I don't think these objects can be classified in a manner similar to the normed unital division algebras, if you take "algebra" to mean "vector space $V$ equipped with a bilinear map $V \otimes V \to V$". In particular, I suspect you end up with high-dimensional moduli spaces of such structures in all large dimensions.

Here is a naive calculation of degrees of freedom:

Let $a_{i,j}^k$ be the structure constants of our algebra, assembled into matrices $A^k$, and consider a point $x = (x_1, \ldots, x_n)$. We may write $x \ast x = (x^T A^1 x,\ldots, x^T A^n x)$. The length condition becomes $\left(\sum_i x_i^2\right)^2 = \sum_k \left(x^T A^k x \right)^2$. Writing this out in terms of the coordinates of $x$, we obtain an identity of homogeneous polynomials in $x_i$ of total degree 4, with coefficients that are quadratic in the structure constants.

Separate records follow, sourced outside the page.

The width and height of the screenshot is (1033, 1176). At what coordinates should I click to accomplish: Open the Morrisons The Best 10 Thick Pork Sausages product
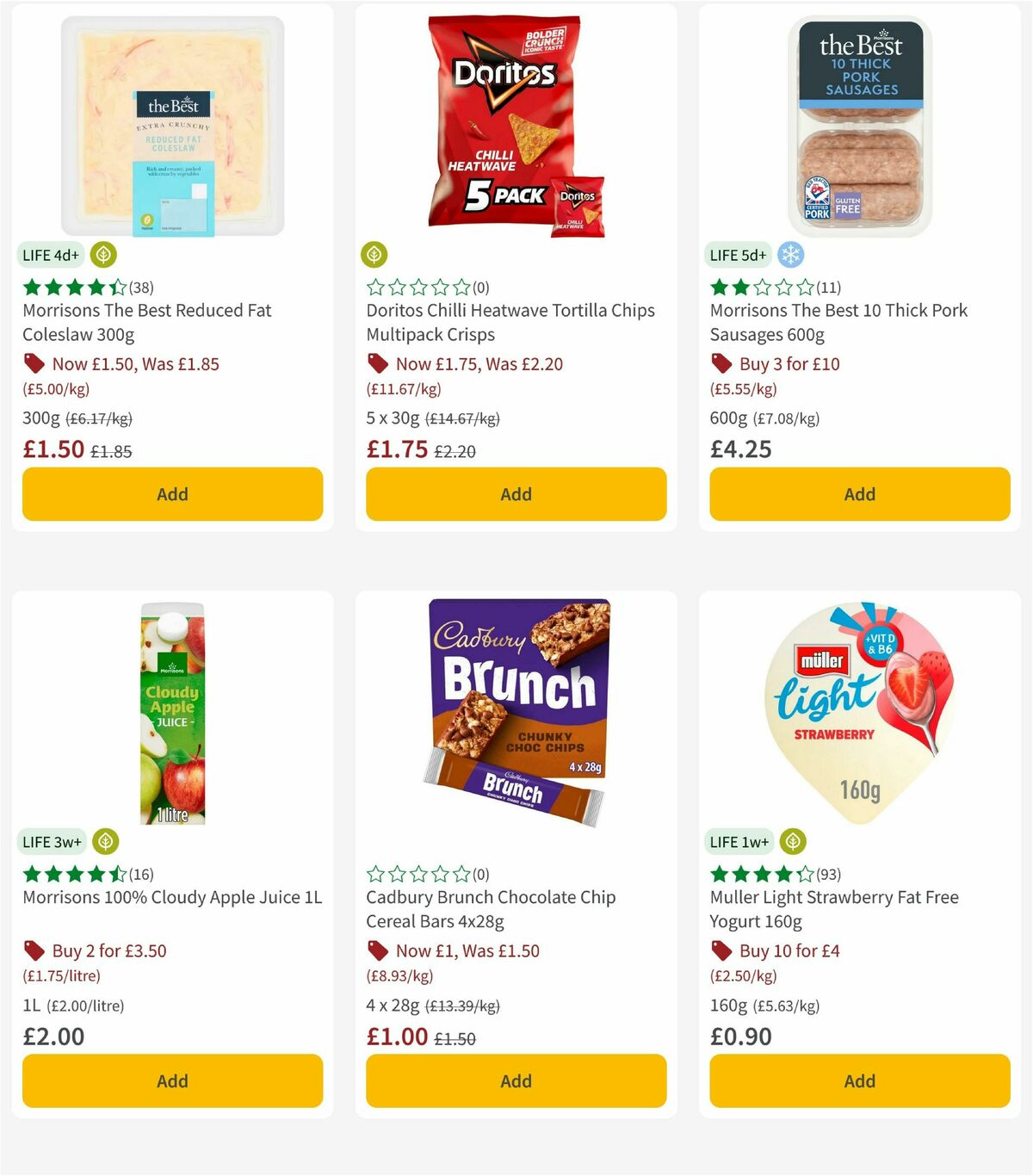[x=838, y=322]
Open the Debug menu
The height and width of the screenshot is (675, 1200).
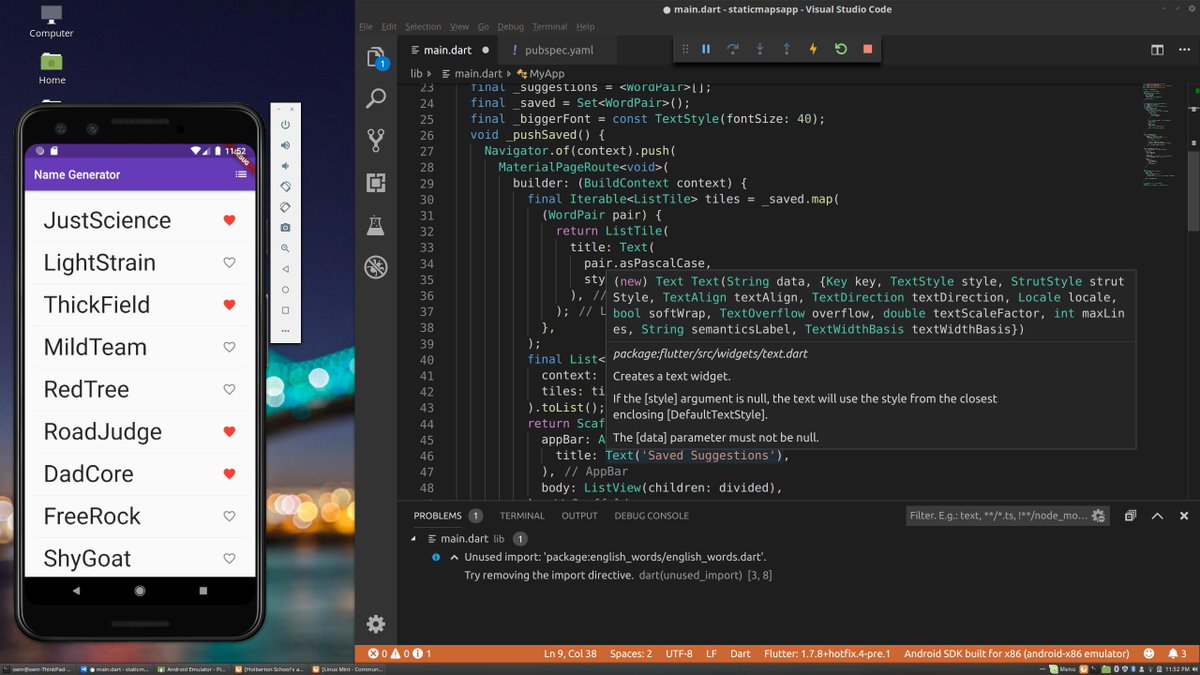pos(510,26)
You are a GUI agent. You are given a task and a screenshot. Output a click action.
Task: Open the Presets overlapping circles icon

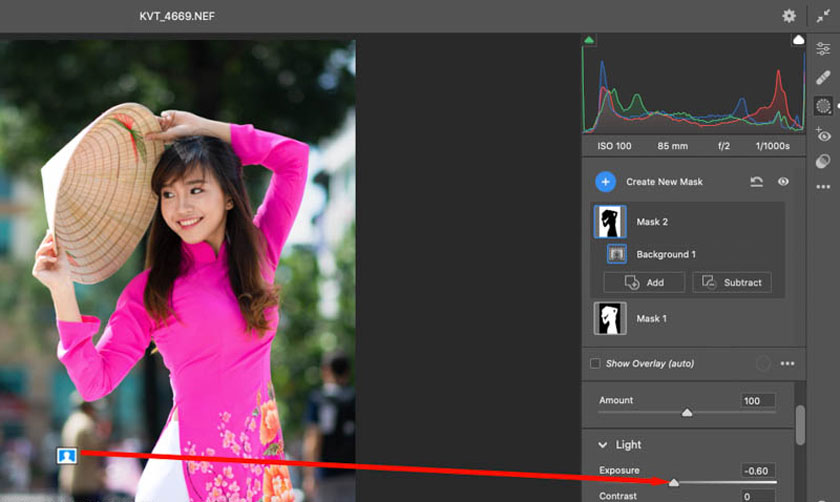click(823, 161)
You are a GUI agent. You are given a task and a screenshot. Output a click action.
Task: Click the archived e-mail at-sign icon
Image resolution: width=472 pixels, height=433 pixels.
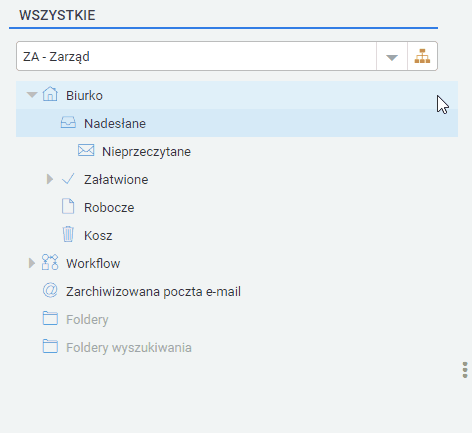(x=50, y=290)
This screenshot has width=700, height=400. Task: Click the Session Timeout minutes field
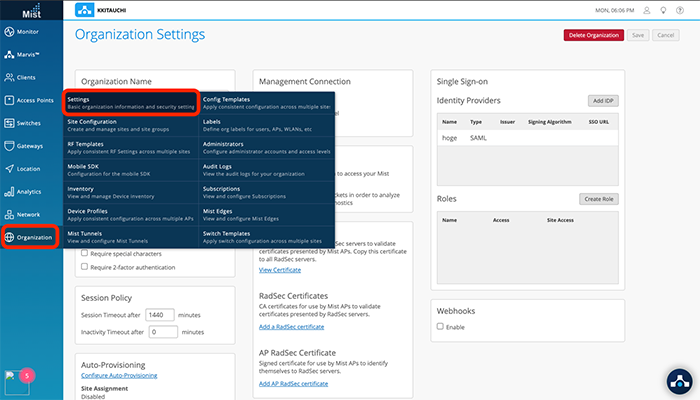163,314
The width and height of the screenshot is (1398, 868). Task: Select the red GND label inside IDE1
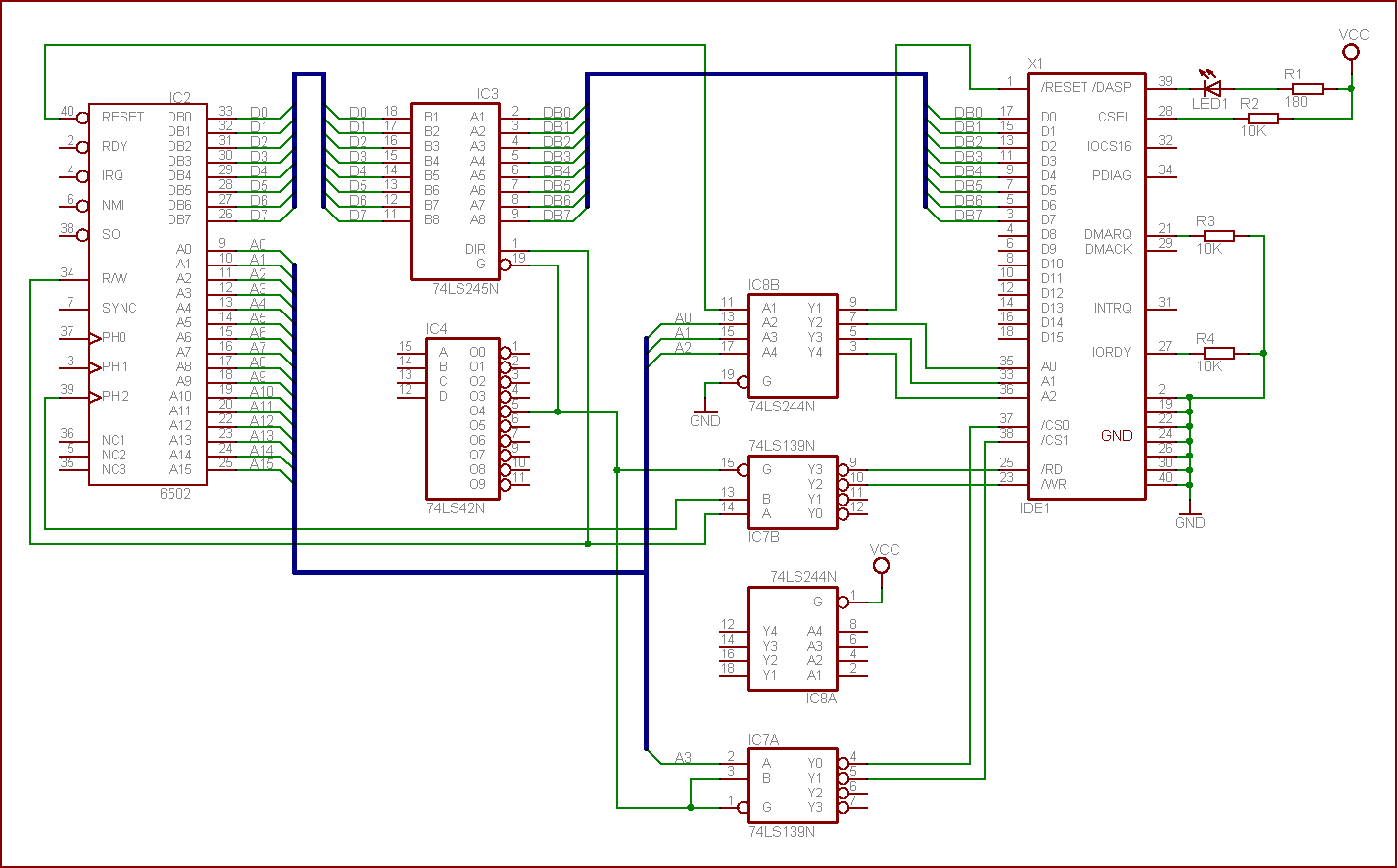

In other words, the space of solutions is an intersection of $\binom{n+3}{4}$ quadric hypersurfaces in $n^3$-dimensional space.

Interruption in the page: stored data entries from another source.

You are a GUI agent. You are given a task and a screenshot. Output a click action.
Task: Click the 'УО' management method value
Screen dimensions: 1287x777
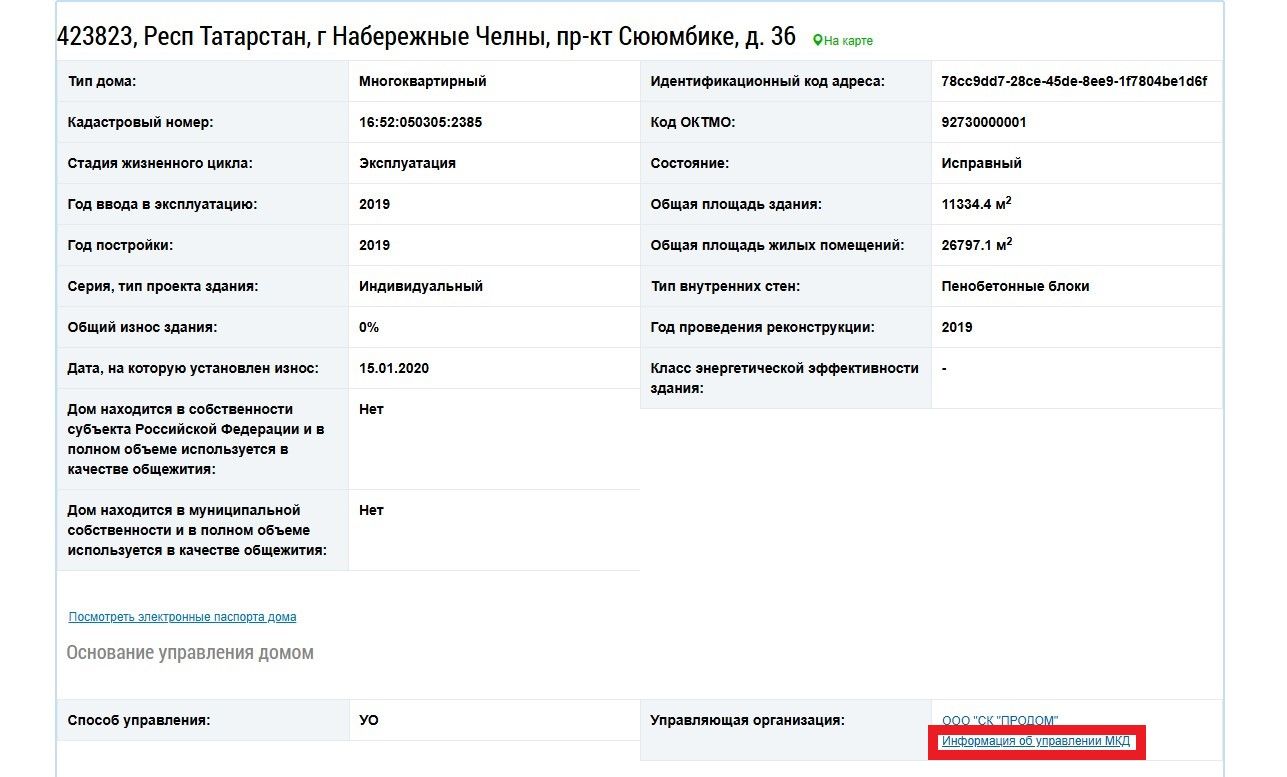click(368, 720)
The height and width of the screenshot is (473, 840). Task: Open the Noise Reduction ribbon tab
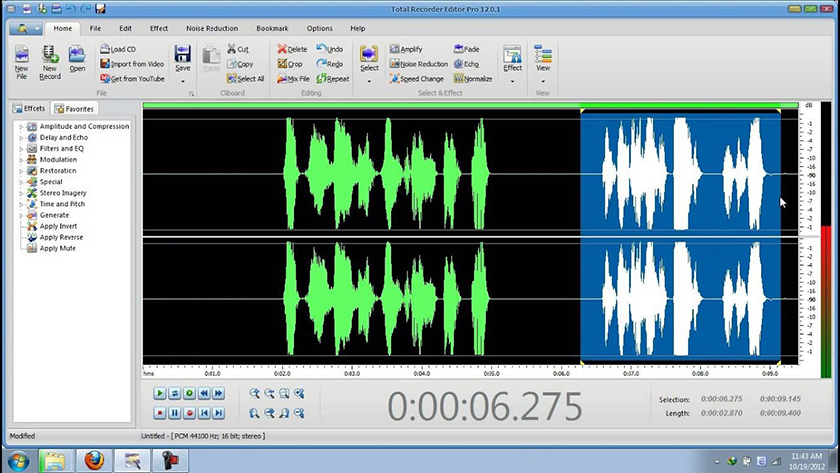(212, 29)
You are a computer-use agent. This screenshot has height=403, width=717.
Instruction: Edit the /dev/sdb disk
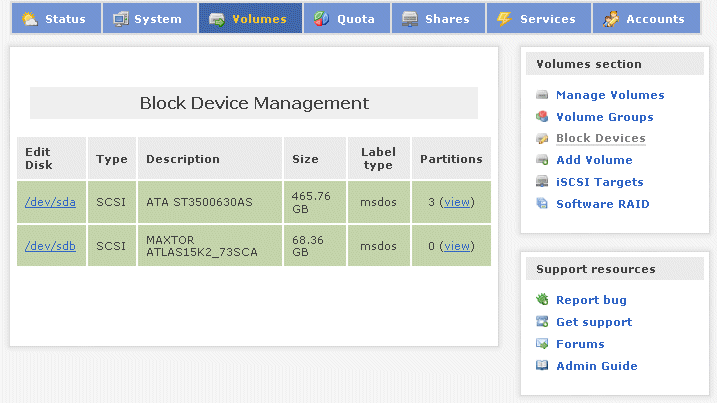(50, 246)
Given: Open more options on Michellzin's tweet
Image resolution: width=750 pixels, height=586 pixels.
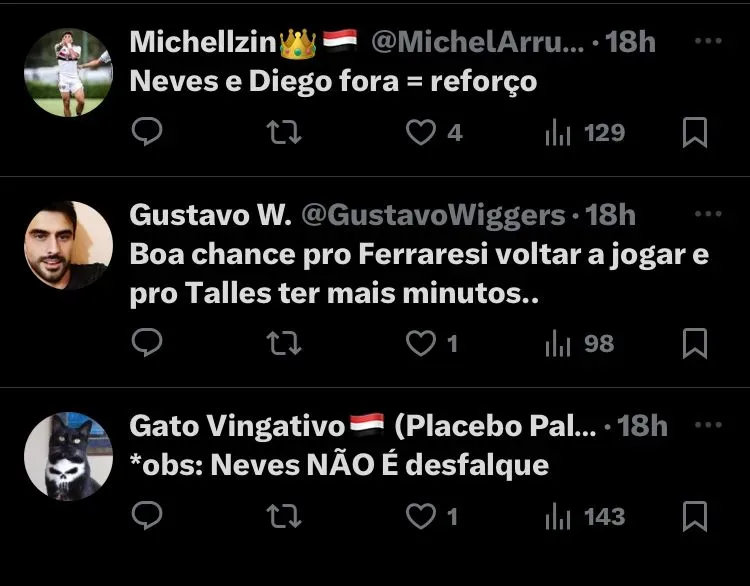Looking at the screenshot, I should pyautogui.click(x=708, y=41).
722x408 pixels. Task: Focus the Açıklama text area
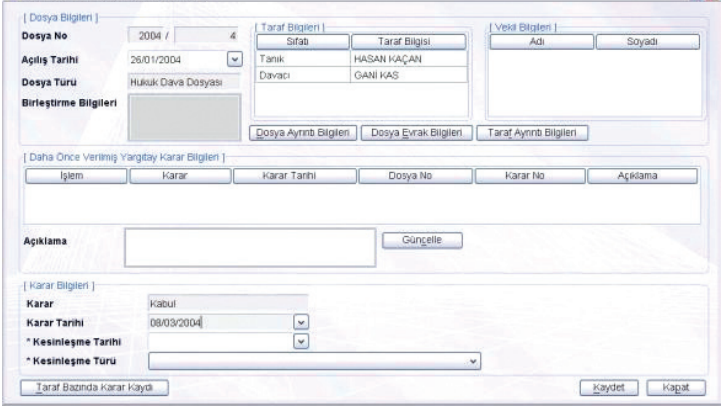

[Revised following YCor's comment:] When we account for the $O(n)$ symmetry of the solution space, we get the formula
$$ n^3 - \binom{n+3}{4} - \binom{n}{2}$$
which is positive for $2 \leq n \leq 16$ with maximum 299 at $n=13$. When $n$ is large we get more constraints than variables.

Since the Cayley-Dickson construction exists and provides solutions in arbitrarily large dimension, it is clear that the constraints are highly non-generic. This does not completely eliminate the possibility that in some dimensions there are no solutions, but I think it is at least discouraging as far as classification is concerned.